The future of the Haynesville Shale is easy to read, William D. DeMis told a full house of geologists and oil and gas professionals.
“It looks like we’re coming to the end of the field,” said DeMis, a former senior vice president and chief geologist at Goldman Sachs, former exploration manager at Marathon Oil and current Texas-based oil and gas consultancy owner. “I’m going to be showing you how I think the Haynesville is fixing to decline.”
The Haynesville Shale includes roughly 17 parishes and counties in northwest Louisiana and east Texas. It has been called one of the largest shale plays in the U.S. As recently as 2021, the U.S. Energy Information Administration estimated the shale play contained roughly 56.2 trillion cubic feet of “technically recoverable” natural gas.
DeMis pulled public EIA information from the north Texas Barnett and the northern Arkansas Fayetteville shale plays to chart the future of Haynesville.
“These great big shale plays, they get to a plateau, and they have about three years of plateau, three or four years of plateau, and then they just start to decline. And then once they start the decline, they decline quite quickly,” DeMis said. “In five years, the Barnett’s down 44%, and in three years, the Fayetteville is down 40%.”
The general public first began hearing in detail about the Haynesville Shale around 2008 when the current natural gas boom began, but the formation itself is millions of years old, born in the Earth’s Jurassic period.
Geologists had known for years about the wealth of gas contained in tiny pores in rock at 10,000 to 14,000 feet, but new technology that allowed horizontal drilling and hydraulic fracturing created a way to both get to the gas and remove it.

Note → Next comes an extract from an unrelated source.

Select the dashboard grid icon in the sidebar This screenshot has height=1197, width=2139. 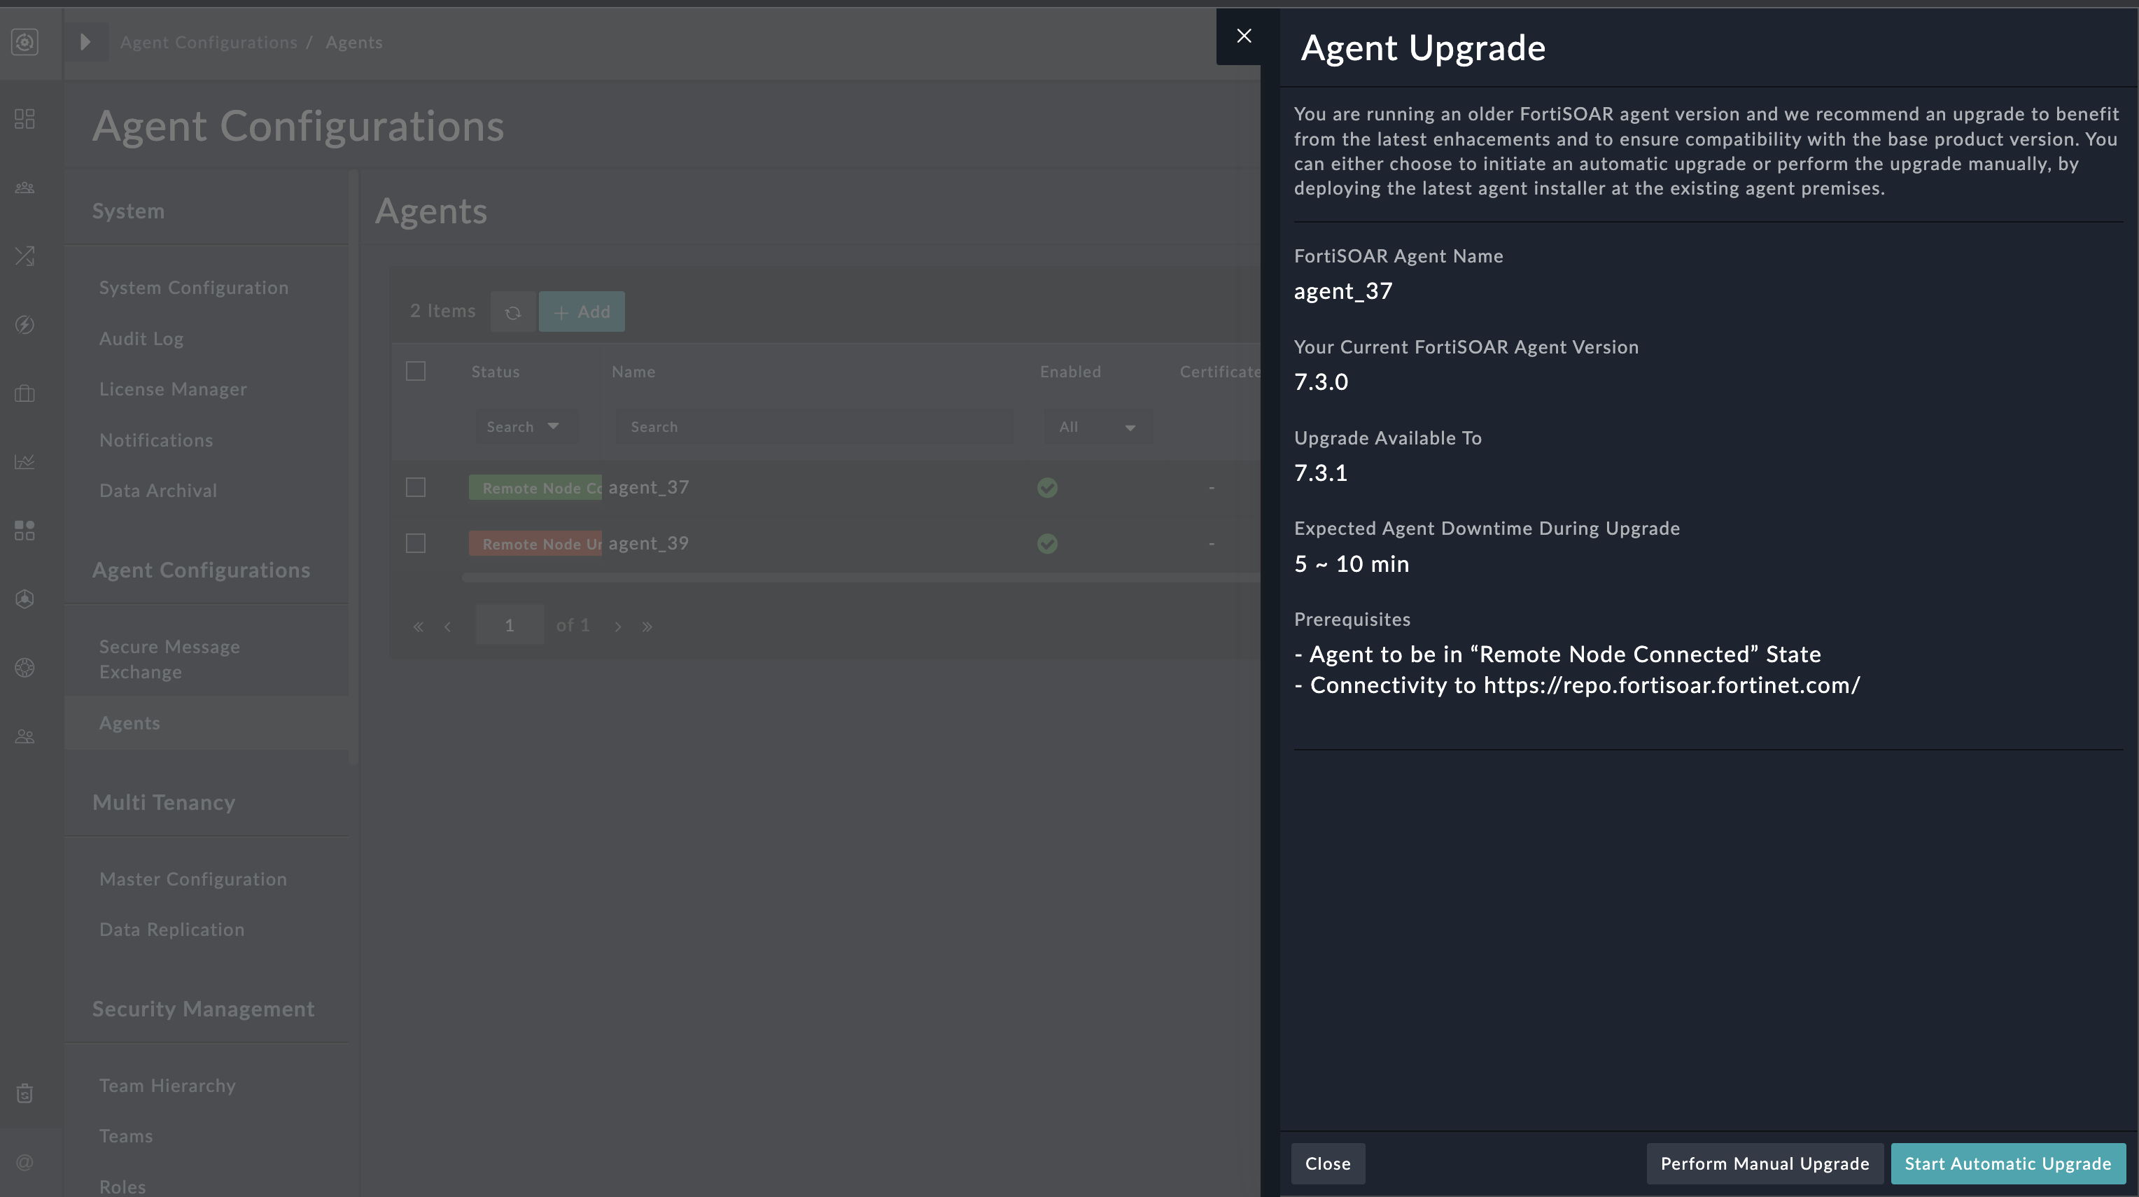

The Haynesville, based on the data DeMis has accumulated, peaked in July 2023 and has been in a plateau for three years. By 2030, DeMis said gas volume will drop between 5 billion and 9 billion cubic feet per day. According to the EIA, the Haynesville Shale produced roughly 14.9 billion cubic feet per day in 2025.
He said some of the drop in production has been caused by producers throttling back volume because of low prices. Low prices may be good for consumers but can put energy producers out of business.
Natural gas prices at the Henry Hub hit $1.61 per 1,000 cubic feet, which DeMis said “was the cheapest molecule of energy since the time of the pharaohs.”
“And I’m not saying this to be poetical or to be flowery. I mean literally, that unit of energy was so low, so cheap, it was cheaper than buying oats and feeding them to your oxen,” he said.
Many Haynesville operators use $2.50 per Mcf, or thousand cubic feet, as a break-even, and $5, they say, will “turn on the tap.”
Historically, when prices have risen, companies have rushed to increase drilling. DeMis believes some of that bullishness is gone even though there continues to be interest in both proven and unproven Haynesville locations.
“I think all those companies are going to be carefully scrutinizing how much cash flow do we need, how much inventory do we have left to come up with the right amount of drilling for their company,” he said.
“I don’t think we’re going to see ‘drill, baby drill,’ and that’s not a bad thing, because if ‘drill, baby drill,’ means you drill yourself into unprofitability and you go Chapter 11 or Chapter 9, that’s not such a great idea.”
Without activity, mineral leases will revert to the landowner, so some drilling is done simply to secure the lease, said DeMis. That is called “held by production.” There are also “drilled, uncompleted” wells that have not yet been fracked, which would bring them into production.
DeMis predicts data centers, LNG exports and unknowns regarding the consequences of the war in Iran will affect natural gas prices, and the new finds in Texas’ Western Haynesville won’t come online fast enough to depress prices. Utilizing the large amounts of gas from west Texas’ Permian Basin will likewise be hampered by lack of pipeline capacity to get it to market.
He said prices will start to “firm up” in 18 months, and in the “intermediate term, we are going to see … strong price rises.” That will be due, he said, to timing and inability to get product to the user.
“Prices may climb up to $7, $8 and that will ultimately spur more discoveries, more drilling, and more product being brought into the market. But I think we’re going to have a mismatch between more demand than we have supply in the later part of this decade,” he said.